#### Texto dado:
--
Desde que hemos aprendido a
conjugar el verbo “vacunar” hay una especie de carrera entre los que tienen un gramo
de poder para hacerlo, que si te cruzas con ellos en el momento de tomar
su decisión, te pueden hasta arrollar.
Luego nos quejamos que el
calendario de vacunación se está retrasando con los dimes y diretes de las farmaceúticas. Si todo hubiera ido miel sobre hojuelas en lo programado, a
saber si hubiera quedado algún frasco para ser puesto en el orden autorizado tras la carrera del siglo de los sinvergonzones...
La mayoría de los tertulianos,
en los foros de opinión, se muestran entre sorprendidos y cabreados. En lo de
cabreados les doy la razón, pero en lo de sorprendidos, no, en una España
todavía con olor a cortijo y en el que en las fiestas de los pueblos “la hija de él” se pone por delante, por ejemplo,
a la hora de ser nombrada, “bella” o “reina” del “nosequé”.
--
#### Material proporcionado:
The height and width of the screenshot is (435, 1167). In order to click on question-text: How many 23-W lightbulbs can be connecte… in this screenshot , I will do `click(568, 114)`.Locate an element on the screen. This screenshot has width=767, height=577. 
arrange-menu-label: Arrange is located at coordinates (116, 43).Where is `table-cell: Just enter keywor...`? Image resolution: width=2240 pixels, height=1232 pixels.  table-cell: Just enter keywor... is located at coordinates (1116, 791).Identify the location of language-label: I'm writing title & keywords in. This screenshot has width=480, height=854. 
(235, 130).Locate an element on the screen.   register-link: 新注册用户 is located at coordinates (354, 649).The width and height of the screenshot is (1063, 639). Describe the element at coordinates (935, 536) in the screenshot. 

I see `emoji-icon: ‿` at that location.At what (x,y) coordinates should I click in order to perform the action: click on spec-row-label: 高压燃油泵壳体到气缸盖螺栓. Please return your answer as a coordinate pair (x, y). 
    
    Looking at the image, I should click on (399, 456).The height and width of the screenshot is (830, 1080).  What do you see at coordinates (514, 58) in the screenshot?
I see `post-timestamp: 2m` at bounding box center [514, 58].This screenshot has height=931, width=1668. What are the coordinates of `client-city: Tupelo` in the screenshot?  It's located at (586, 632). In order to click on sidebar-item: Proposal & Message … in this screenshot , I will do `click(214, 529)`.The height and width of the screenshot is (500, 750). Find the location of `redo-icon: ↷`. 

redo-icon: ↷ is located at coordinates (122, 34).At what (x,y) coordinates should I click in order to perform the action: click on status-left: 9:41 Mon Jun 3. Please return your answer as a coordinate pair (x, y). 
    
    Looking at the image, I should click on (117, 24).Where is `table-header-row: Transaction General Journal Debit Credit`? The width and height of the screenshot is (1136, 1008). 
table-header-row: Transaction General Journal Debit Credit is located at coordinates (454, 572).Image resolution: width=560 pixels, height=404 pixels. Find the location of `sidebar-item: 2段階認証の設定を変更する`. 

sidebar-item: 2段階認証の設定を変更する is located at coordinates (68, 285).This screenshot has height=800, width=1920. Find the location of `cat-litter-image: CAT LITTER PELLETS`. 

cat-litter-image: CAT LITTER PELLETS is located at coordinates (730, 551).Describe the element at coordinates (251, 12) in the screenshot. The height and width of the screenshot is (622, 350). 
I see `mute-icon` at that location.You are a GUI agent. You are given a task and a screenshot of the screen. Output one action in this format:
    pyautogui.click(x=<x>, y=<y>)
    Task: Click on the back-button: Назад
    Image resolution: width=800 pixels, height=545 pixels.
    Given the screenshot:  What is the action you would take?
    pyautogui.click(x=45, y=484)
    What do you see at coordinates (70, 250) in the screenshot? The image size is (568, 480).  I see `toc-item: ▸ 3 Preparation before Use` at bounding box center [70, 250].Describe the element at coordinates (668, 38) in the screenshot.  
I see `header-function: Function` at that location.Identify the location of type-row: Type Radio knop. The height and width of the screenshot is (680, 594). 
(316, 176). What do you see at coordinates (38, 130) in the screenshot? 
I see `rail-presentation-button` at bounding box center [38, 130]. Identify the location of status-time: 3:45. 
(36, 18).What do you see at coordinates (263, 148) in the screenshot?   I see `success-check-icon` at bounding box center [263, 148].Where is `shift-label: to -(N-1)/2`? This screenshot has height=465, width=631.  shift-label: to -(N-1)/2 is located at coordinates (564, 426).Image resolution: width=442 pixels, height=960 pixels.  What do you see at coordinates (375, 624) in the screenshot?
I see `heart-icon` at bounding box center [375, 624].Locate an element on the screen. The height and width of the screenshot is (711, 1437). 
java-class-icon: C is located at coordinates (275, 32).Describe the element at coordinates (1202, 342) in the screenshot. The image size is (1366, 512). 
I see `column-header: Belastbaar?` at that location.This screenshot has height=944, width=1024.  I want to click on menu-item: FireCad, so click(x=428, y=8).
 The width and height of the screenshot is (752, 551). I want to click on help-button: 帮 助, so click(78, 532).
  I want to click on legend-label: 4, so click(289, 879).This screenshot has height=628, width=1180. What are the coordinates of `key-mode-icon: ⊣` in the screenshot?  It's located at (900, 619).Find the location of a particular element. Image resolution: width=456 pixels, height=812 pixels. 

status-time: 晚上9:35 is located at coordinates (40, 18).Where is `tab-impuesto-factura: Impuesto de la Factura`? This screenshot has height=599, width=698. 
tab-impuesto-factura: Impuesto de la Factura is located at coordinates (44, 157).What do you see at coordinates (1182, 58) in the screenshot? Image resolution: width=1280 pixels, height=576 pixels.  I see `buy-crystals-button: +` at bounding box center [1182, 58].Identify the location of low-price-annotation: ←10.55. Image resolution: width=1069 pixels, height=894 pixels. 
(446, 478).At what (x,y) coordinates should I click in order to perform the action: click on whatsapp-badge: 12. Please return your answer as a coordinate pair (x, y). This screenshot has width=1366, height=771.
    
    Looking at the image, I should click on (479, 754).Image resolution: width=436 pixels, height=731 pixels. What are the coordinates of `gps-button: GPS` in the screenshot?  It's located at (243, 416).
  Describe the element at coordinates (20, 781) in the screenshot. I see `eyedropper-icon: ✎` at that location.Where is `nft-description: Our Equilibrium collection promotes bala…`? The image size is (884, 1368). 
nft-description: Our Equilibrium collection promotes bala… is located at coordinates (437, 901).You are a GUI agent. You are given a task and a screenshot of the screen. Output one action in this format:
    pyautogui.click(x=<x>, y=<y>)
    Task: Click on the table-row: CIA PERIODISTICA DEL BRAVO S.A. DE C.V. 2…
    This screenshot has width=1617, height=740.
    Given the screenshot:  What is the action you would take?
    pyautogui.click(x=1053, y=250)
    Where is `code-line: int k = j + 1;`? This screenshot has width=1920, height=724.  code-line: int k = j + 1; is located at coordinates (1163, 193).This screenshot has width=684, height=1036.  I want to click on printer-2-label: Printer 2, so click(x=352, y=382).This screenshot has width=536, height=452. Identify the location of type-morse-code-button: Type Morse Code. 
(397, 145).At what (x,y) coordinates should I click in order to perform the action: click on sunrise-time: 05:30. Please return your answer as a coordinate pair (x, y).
--
#### Tarea 1:
En el texto sobre la vacunación, ¿en qué da la razón a los tertulianos quien escribe?
#### Tarea 2:
Continúa el texto sobre la vacunación a partir de su última frase.

#### Respuesta 1:
En que se muestren cabreados.

#### Respuesta 2:
En un país en el que todavía
está muy presente el famoso “el que tiene padrino se bautiza”, más de un
obispo, por ejemplo, ha demostrado que tiene más fe en su poder en la tierra,
que en el poder de su Dios, al menos, con respecto a la pandemia. Y que ellos,
esos miembros de la Iglesia con prisas por vacunarse, en lo último que están pensado
es que sus feligreses van en un barco en los que ellos son su capitán y que en
caso de peligro de hundimiento ellos debieran de dar ejemplo de cumplir con las normas que se han establecido, al menos para no ir a su infierno.
Esta pandemia, como cualquier guerra, está sacando lo peor de nosotros. Con el agravante de que los pillados en esta carrera por la vacuna, además se siguen preocupando por su imagen, y nos dan excusas de lo más peregrinas a modo de un Pinocho desaforadamente mentiroso. Es una manera indirecta de demostrarnos cómo ven al resto de los que comparten con ellos el paso por este mundo: Se nos caen los mocos mientras nos chupamos el dedo.
¡De vergüenza!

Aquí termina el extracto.